My personal favorite part of the book was the introduction. At her best, this is what Lena Dunham is about:
There is nothing gutsier to me than a person announcing that their story is one that deserves to be told, especially if that person is a woman. As hard as we have worked and as far as we have come, there are still so many forces conspiring to tell women that our concerns are petty, our opinions aren’t needed, that we lack the gravitas for our stories to matter. That personal writing by women is no more than an exercise in vanity and that we should appreciate this new world for women, sit down, and shut up.
This really hit home for me, especially with my recent writing about finding the courage to write in the face of what I called “the inverse of mansplaining.”
I thought the most important part of her book were the two chapters where she told the story of her rape. She told it twice to show how complicated the situation and her feelings about it were, and how her thoughts and feelings about it changed as she gained time and distance from the event. Making stories like this public supports survivors who may feel just as confused as she did, and contributes to a national discourse about preventing campus rape and helping survivors.

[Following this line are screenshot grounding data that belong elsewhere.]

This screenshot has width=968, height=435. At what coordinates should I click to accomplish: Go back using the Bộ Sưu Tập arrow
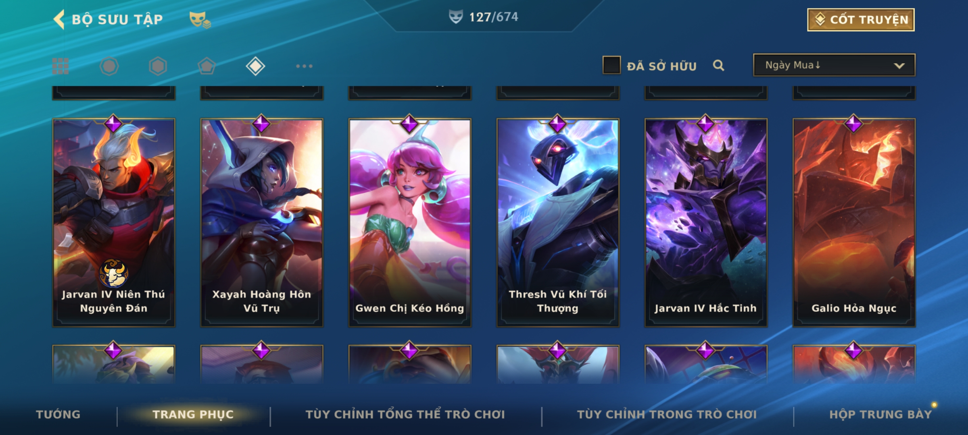(59, 19)
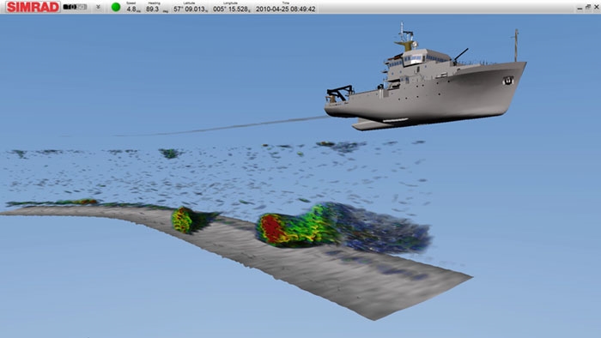Click the Latitude value 57° 09.013

(x=191, y=9)
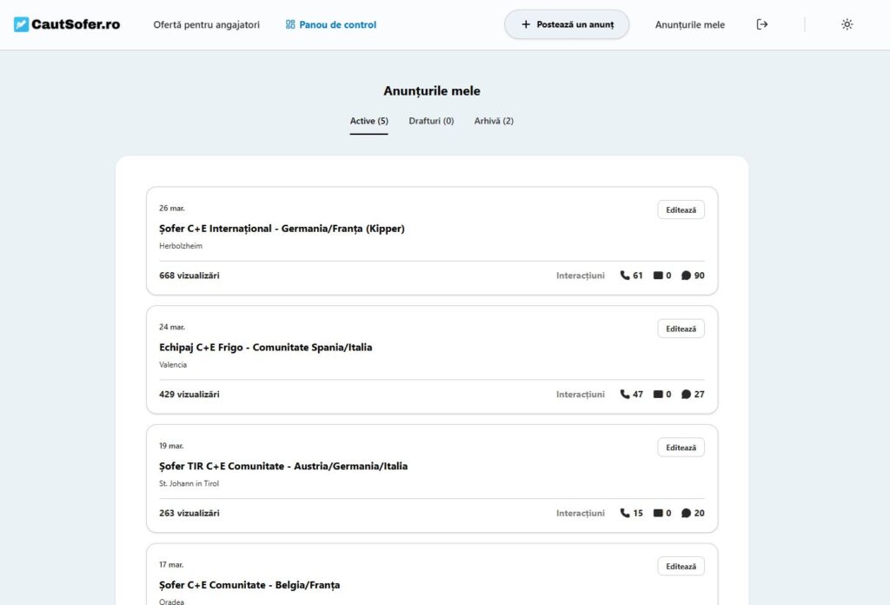Click chat bubble icon on Kipper listing
Screen dimensions: 890x605
click(x=686, y=276)
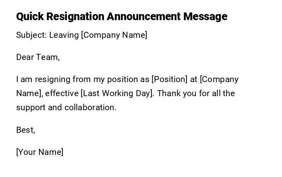This screenshot has width=282, height=177.
Task: Select the [Position] placeholder
Action: click(169, 80)
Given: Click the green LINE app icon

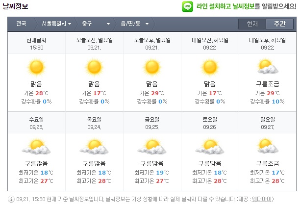Looking at the screenshot, I should pos(187,7).
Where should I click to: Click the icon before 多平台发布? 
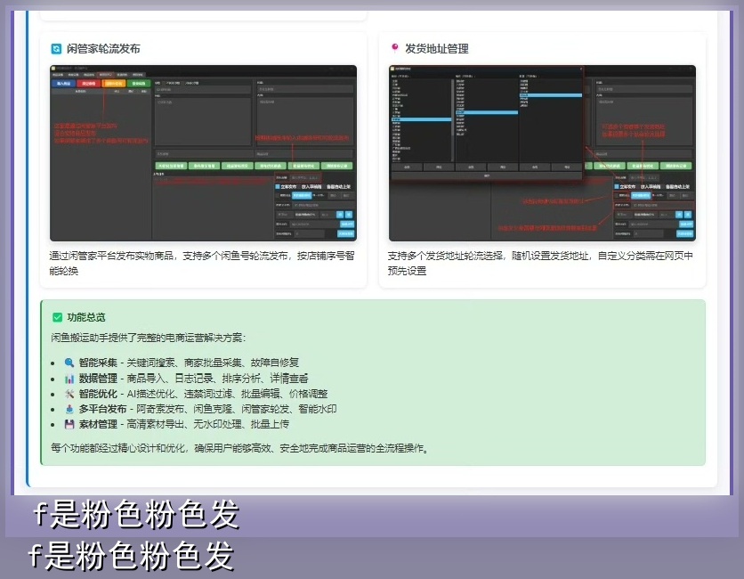point(69,409)
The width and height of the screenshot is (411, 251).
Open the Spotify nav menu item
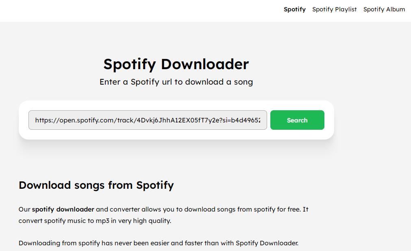294,9

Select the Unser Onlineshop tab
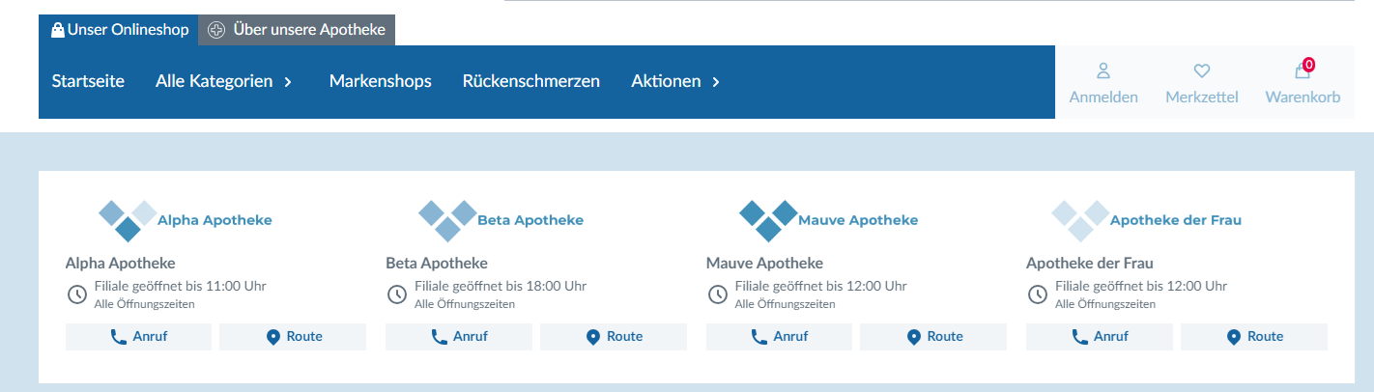coord(119,30)
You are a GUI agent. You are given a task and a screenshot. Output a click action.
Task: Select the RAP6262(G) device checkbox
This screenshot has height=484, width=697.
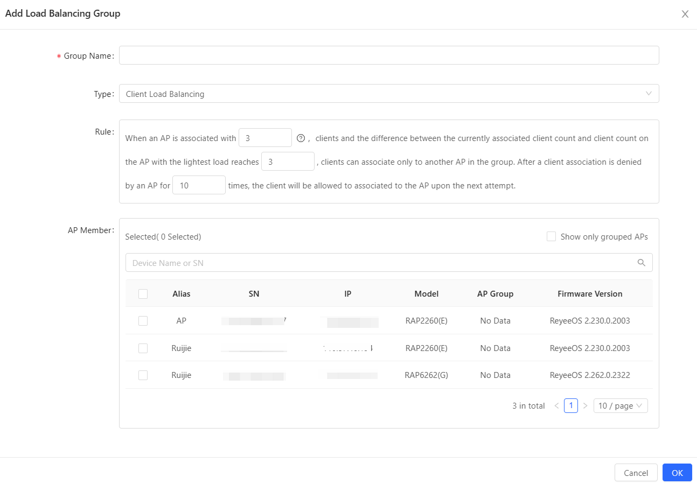pyautogui.click(x=143, y=375)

Lots of her essays were stories about her sad and pathetic love life, in which she details all of the many ways she allowed men to mistreat her over the years. Personally I found her portrayal of bad relationships kind of frustrating to read and incomprehensible, it was so foreign to my experience. I guess I was lucky that though I haven’t had amazing self-esteem, I was generally too afraid of men to be self-destructive in this particular way. Thankfully, the point of all these stories is that she knows better now, and encourages readers to have high standards in their relationships. I liked the poetic way the final chapter “Guide to Running Away,” summarizes what she’s learned, comparing a 9-year-old’s attempt at running away from home to the many ways a woman in her mid-to-late twenties might want to run away from things that are good in her life, and finally has the courage not to.
Lots of people have overreacted to a passage in one of the essays in which 7-year-old Lena explores her toddler sister’s vagina. I think it’s ridiculous to call her a child molester, but the way she presented the story was strange, seeming to intentionally open her up to those overreactions. It reminded me of a time in writing workshop where one line I wrote crossed a line, for no real reason, and I got called on it. It seems like no one was doing that service for Dunham here, or she hasn’t yet had enough experience to know exactly how to dance around that thinnest of lines. She’s made crossing boundaries one of her trademarks, so it seems inevitable that she’ll go too far at some point.
When Dunham is at her best, she has a goal in mind when she pushes boundaries. For example, I think her work with nudity in Girls is expanding the range of body types we see on screen, and that’s important. Her work falls flat when there doesn’t seem to be a reason to step over the line. Edginess for its own sake isn’t very compelling.
Girls is better. Dunham should stick to screenwriting and essay-length writing on serious feminist topics until she has more to say.